§ **Отрывок документа**
○ ○ ○ ○
Как уже говорилось, маэстро был человеком конфликтным и обладал взрывным темпераментом, что постоянно доставляло ему и окружающим массу проблем. Полицейские архивы Рима конца XVI и начала XVII столетия изобилуют описаниями «художеств» Караваджо. Так, 4 мая 1598 года его задерживают у Пьяцца Навона за незаконное ношение шпаги. 19 ноября 1600 года он предстаёт перед судом за то, что на Виа делла Скрофа избил человека палкой и шпагой распорол его плащ. Второго октября 1601 года некий гражданин обвиняет Караваджо и его друзей в том, что они оскорбили его и атаковали со шпагами в руках у Кампо Марцио. А 24 апреля 1604 года официант Пьетро Антонио де Фосаччио подаёт жалобу, согласно которой Караваджо, которому он принёс артишоки в таверне на Виа Маддалена, напал на него. 19 октября 1604 года художник был арестован за швыряние камней в полицейского на углу улиц Виа дей Грэки и Виа дель Бабуино. 28 мая 1605 года его снова арестовывают на Виа дель Корсо за незаконное ношение шпаги и кинжала. 29 июля 1605 года некий ватиканский нотариус обвиняет Караваджо в том, что тот ударил его сзади каким-то оружием. 1605 год вообще был крайне насыщенным для живописца. В июле его арестовали за драку из-за проститутки по имени Лена, в сентябре — за разбивание окон своей квартирной хозяйки, а в октябре в драке он получил ранения уха и шеи.

Ну и кульминацией бесчинств Караваджо стало убийство некого Рануччио Томассони, совершённое маэстро 28 мая 1606 года во время игры в паллакорда, предшественницу современного тенниса. Убийство произошло на Марсовом поле, где жил художник, и, как сейчас сказали бы, «в составе преступной группы», так как Караваджо прибыл на игру в сопровождении трёх вооружённых приятелей, в числе которых был капитан папской армии. Больше всего эта ссора походила на конфликт двух враждующих преступных группировок, так как, судя по свидетельствам очевидцев, встреча явно была организована заранее, а компании художника противостояла другая вооружённая группа, также состоящая из четырёх человек. Основной версией следствия был конфликт, возникший из-за карточного долга. В разгоревшейся стычке один из друзей художника получил тяжёлое ранение, а Томассони погиб от руки Караваджо.

После этого убийства художнику пришлось бежать из Рима, где за его голову была назначена награда, в соседний Неаполь. В августе 1608 года он снова принял участие в драке, на этот раз на Мальте, где успел вступить в Мальтийский орден. В ходе драки он выбил дверь и нанёс тяжёлые увечья рыцарю ордена. Караваджо был арестован братьями-рыцарями, но ему удалось бежать с Мальты на Сицилию. С Сицилии неугомонный задира отправился назад в Неаполь, где в 1609 году ринулся в драку, в которой снова получил несколько ранений. Летом 1610 года он отправился в Рим в надежде получить прощение, но в дороге умер.
○ ○ ○ ○
§ **Исходные данные**
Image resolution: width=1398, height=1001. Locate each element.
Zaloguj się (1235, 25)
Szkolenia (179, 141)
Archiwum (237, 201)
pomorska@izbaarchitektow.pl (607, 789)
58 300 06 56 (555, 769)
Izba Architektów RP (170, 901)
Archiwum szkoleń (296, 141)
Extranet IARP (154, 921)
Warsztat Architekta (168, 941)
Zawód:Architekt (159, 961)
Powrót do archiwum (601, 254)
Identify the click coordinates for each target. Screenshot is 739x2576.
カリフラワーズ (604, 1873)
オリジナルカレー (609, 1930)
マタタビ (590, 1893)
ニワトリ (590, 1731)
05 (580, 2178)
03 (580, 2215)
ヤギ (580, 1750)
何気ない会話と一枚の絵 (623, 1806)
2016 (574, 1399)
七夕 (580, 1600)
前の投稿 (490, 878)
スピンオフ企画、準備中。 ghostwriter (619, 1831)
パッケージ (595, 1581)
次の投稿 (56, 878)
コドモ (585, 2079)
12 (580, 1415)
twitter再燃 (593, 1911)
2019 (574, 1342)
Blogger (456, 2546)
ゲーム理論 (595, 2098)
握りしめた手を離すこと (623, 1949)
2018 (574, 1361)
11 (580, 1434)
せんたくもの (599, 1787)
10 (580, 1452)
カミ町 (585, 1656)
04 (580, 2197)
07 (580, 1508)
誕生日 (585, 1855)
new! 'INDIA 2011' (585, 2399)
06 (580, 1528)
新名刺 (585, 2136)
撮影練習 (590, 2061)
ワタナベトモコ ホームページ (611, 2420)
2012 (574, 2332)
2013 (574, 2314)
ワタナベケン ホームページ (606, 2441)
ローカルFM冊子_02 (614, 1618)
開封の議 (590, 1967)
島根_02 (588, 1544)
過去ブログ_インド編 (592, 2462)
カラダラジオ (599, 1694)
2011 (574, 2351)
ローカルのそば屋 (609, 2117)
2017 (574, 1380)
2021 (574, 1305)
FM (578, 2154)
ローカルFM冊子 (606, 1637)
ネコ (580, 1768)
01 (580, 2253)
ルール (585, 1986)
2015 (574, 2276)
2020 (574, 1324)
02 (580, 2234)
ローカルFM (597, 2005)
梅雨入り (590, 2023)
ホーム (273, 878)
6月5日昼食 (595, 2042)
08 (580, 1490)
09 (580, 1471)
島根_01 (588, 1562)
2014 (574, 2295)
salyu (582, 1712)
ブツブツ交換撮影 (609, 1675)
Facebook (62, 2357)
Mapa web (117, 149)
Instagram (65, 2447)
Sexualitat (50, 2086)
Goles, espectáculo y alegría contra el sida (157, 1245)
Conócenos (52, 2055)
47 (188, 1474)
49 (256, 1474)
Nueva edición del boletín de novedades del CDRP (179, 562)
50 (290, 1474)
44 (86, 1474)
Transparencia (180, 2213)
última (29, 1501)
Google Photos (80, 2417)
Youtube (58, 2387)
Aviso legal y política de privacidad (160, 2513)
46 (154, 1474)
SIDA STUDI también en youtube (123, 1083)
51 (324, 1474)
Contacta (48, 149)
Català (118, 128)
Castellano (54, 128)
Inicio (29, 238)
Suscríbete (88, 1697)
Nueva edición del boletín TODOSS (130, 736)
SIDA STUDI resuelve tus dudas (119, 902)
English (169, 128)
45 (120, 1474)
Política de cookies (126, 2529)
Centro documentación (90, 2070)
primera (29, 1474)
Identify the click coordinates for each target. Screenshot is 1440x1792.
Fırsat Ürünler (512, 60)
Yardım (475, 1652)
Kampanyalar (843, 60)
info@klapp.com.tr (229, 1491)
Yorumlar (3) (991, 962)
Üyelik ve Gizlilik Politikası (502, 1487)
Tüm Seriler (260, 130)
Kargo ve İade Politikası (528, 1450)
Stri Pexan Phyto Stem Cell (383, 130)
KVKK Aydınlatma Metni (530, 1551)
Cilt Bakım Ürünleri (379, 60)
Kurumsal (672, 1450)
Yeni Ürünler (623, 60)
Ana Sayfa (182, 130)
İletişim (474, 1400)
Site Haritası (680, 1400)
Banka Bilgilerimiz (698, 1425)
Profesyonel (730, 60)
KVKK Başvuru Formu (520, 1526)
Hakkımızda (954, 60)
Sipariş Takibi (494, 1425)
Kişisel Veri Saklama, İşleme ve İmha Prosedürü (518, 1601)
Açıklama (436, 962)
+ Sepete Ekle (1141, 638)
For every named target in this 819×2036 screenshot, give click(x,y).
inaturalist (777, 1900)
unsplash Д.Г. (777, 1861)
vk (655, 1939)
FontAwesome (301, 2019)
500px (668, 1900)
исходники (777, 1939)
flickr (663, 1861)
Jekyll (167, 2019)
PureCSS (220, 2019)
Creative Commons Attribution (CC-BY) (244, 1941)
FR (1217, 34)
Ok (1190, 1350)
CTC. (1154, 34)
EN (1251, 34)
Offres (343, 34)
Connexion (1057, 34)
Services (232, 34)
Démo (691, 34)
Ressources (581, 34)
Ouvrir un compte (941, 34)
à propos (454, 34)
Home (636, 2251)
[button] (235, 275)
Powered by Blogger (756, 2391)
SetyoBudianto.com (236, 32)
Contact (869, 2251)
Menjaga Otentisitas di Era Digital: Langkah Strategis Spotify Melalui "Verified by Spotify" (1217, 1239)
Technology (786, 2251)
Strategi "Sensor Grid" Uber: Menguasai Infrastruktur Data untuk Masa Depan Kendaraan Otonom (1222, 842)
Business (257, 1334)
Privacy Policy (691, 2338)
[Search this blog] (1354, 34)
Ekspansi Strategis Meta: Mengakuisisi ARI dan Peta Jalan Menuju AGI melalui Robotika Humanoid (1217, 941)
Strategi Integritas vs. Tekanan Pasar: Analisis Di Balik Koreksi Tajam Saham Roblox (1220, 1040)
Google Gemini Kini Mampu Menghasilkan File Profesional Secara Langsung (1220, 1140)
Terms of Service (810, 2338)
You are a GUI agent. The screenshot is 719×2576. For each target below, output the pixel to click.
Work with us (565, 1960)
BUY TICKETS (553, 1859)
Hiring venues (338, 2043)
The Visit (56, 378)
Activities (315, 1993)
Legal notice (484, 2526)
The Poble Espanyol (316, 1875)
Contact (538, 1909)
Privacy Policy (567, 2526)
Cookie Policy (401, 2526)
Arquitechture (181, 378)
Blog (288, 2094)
○ ○ ○ ○
§ **Задание**
Продолжите отрывок о драках и арестах Караваджо, начав сразу после его последнего предложения. Строки здесь никакой роли не играют.

§ **Итог упражнения**
Как мы видим, дамоклов меч, висевший над ним в Риме, не особо мешал задиристому художнику наслаждаться всеми радостями жизни. Суровая рука закона могла только беспомощно обводить своим карающим мечом контуры границ Папского государства.

Внутри своих юрисдикций при желании навести порядок было не так сложно, что прекрасно доказал пришедший в 1537 году к власти во Флоренции Козимо I де Медичи, позже ставший великим герцогом Тосканским. Он запретил ношение оружия в пределах городских стен, а также ввёл лицензии практически на все виды оружия, от арбалетов до ножей, и даже включил в список предметов, подлежащих лицензированию, кольчуги. Именно в Тоскане и в последующие столетия велась самая активная и бескомпромиссная борьба с бесконтрольным ношением и применением ножей. Другой великий герцог Тосканский, Франческо Стефано ди Лорена, в начале 1737 года, почти через двести лет после своего предшественника, издал в Тоскане закон, строго запрещающий ношение любого так называемого «оружия нападения». К нему в первую очередь относилось такое «недостойное и низкое оружие, как ножи с остриём или с остриём и лезвием».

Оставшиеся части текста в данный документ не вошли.